News Release

Study published in NEJM reports that testosterone patch improves sexual function and psychological well-being in surgically postmenopausal women

Peer-Reviewed Publication

Cedars-Sinai Medical Center

LOS ANGELES -- According to a study published in the Sept. 7 issue of the New England Journal of Medicine, an experimental testosterone patch improved the sexual function and psychological well-being of women who had undergone surgical menopause (removal of the ovaries and uterus).

Seventy-five women between ages 31 and 56 enrolled in the study, the first ever conducted with a testosterone skin patch to treat sexual problems in surgically menopausal women, according to Glenn D. Braunstein, M.D., Chair of the Department of Medicine at Cedars-Sinai Medical Center. Of the original 75 participants, 18 withdrew or were removed from the study because of personal, medical or compliance issues.

Cedars-Sinai was one of nine participating research centers in the United States.

Despite receiving estrogen replacement therapy, many women whose ovaries are surgically removed experience decreased sexual desire, activity and pleasure, and they have a reduced sense of general well-being. The ovaries produce about half of the testosterone that circulates in the bloodstream of premenopausal women, with the other half contributed by the adrenal glands.

Each of the women in the study had had both ovaries and her uterus removed before natural menopause, at least one year but not more than 10 years earlier. All of those qualifying to participate expressed dissatisfaction with their sexual function and had low scores on a standardized measurement of female sexuality.

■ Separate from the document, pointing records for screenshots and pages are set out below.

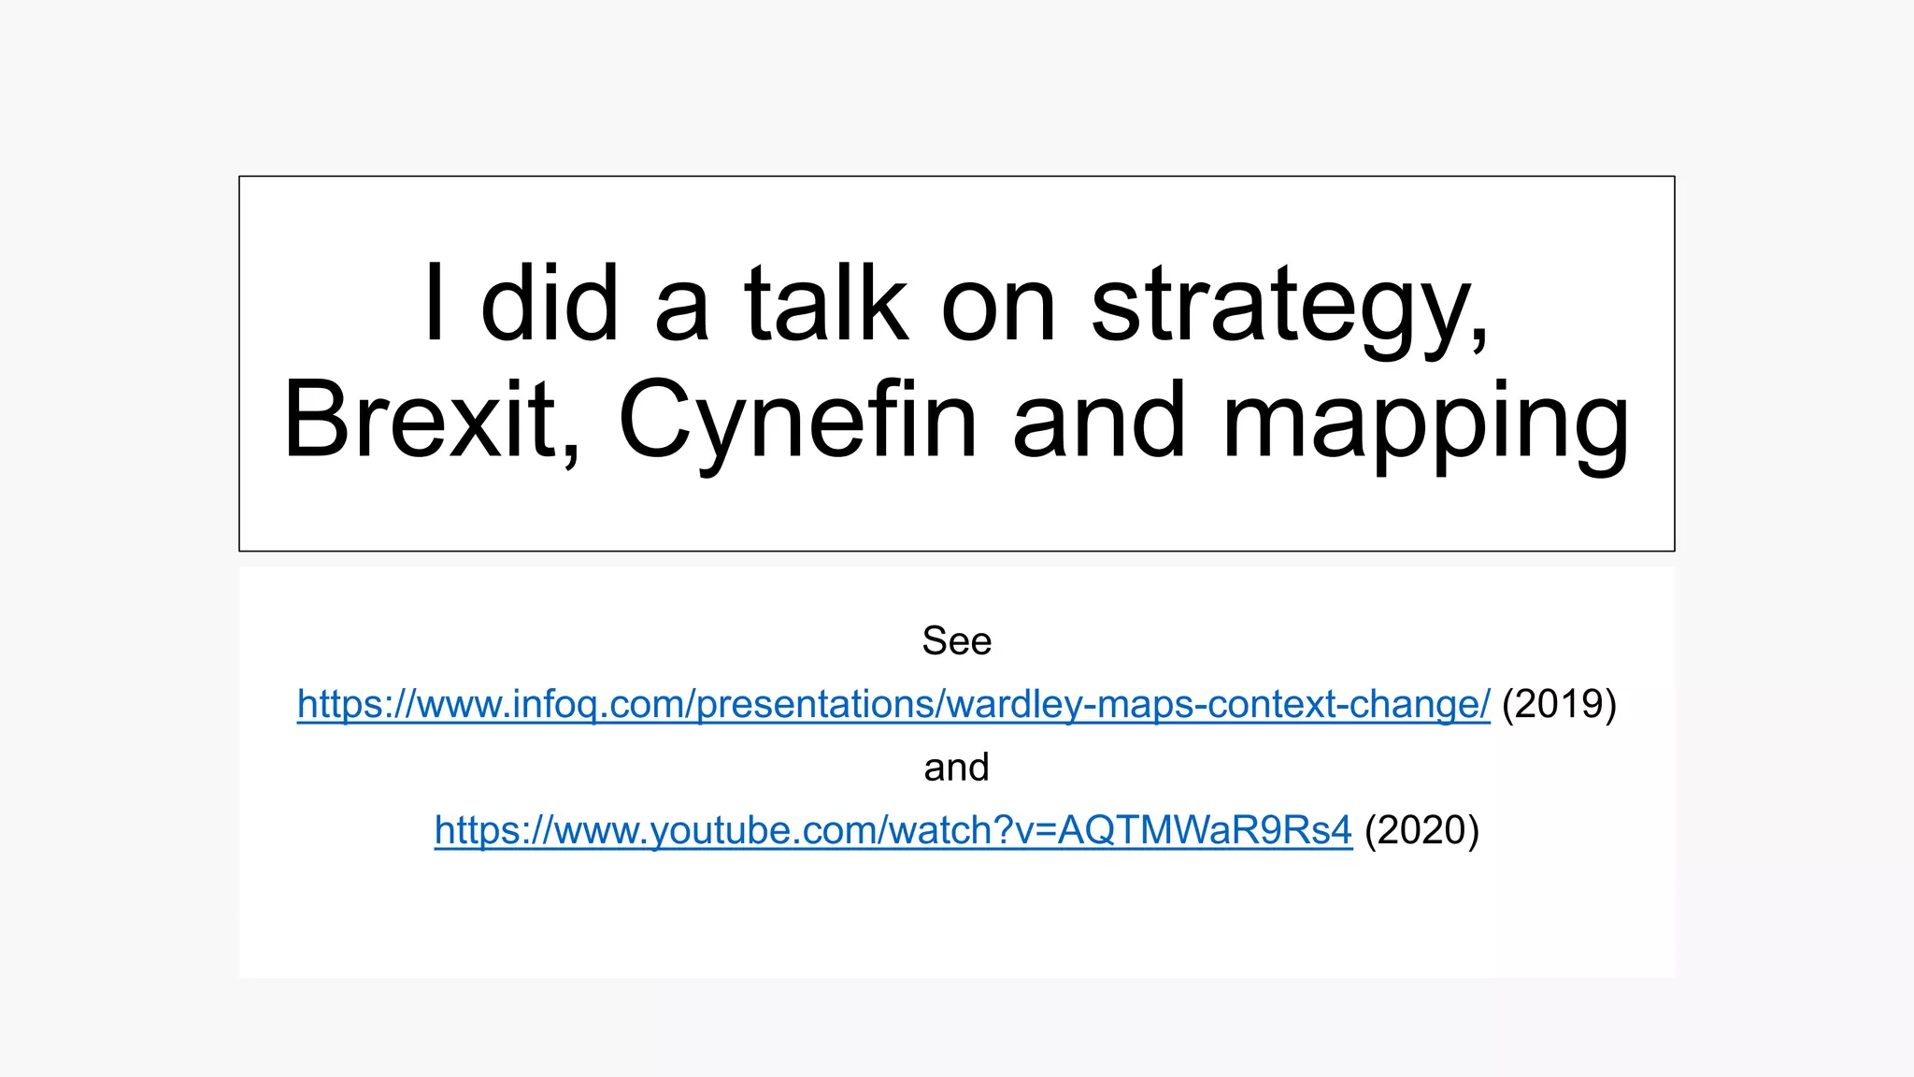
Task: Click the "(2020)" year label
Action: [1421, 830]
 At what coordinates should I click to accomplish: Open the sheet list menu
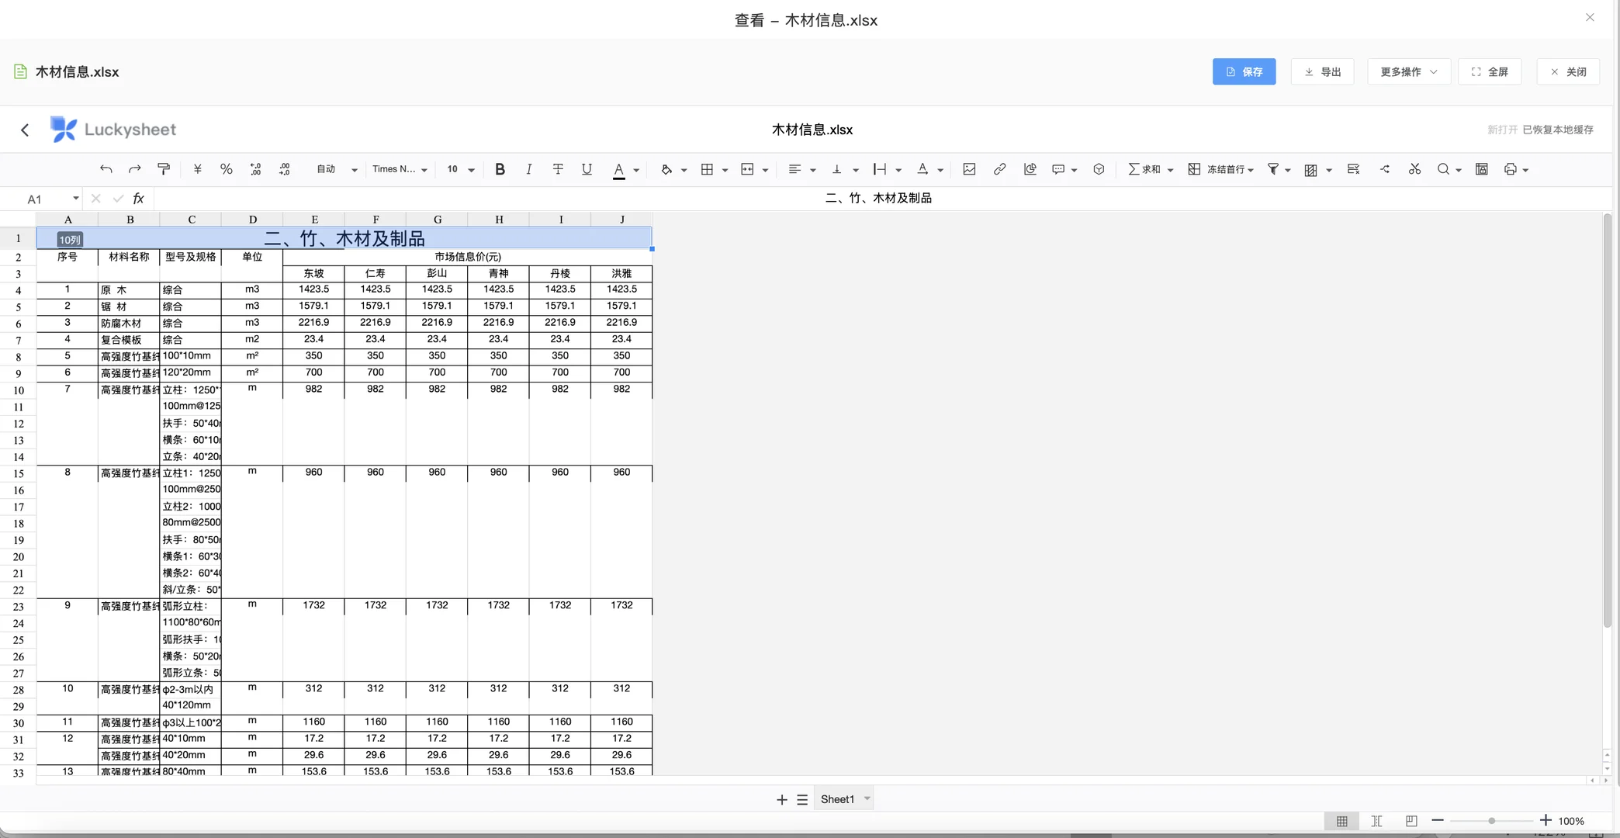[801, 798]
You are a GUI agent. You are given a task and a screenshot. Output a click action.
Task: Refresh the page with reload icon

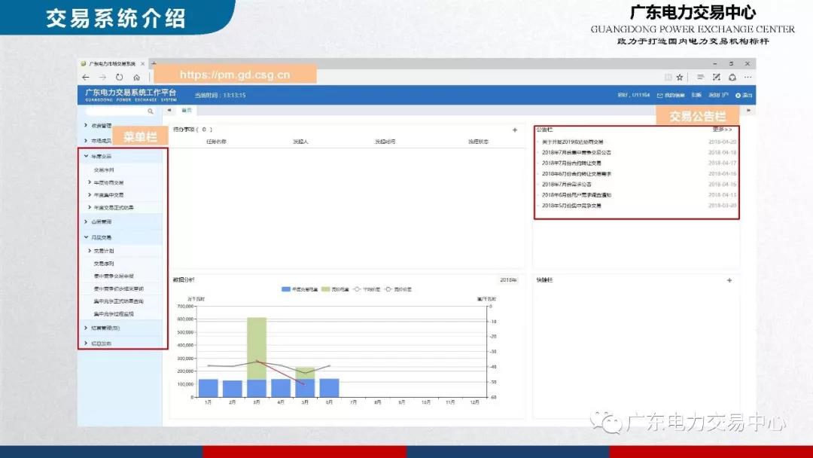[x=119, y=78]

After screening and a four-week base-line period, the women participated in three consecutive 12-week treatment periods, receiving two abdominal patches that were changed twice a week. The sexual functioning questionnaire and an assessment of psychological well-being were repeated at the end of the initial four-week base-line period and at the end of each 12-week treatment period.

During one treatment phase, both patches were inactive (placebo), containing no testosterone. During another 12-week period, one patch was active and the other was inactive, thereby providing a low dose of testosterone. In the other phase, both patches contained testosterone and therefore provided a greater dose. All of the experimental patches looked the same and neither the participants nor the investigators knew the content of the patches at any given time. Also, the women continued on the estrogen replacement therapy they were taking previously.

To be sure the treatment was safe, patients were monitored for changes in laboratory values, facial and body hair growth, and acne. Hormone levels were measured regularly, and the skin was assessed to determine the local tolerability of the patches.

Overall, the results showed that testosterone levels increased to within normal ranges and was well tolerated. Treatment with the higher dose of testosterone improved sexual function and psychological well-being substantially more than placebo, although there was a noted placebo effect.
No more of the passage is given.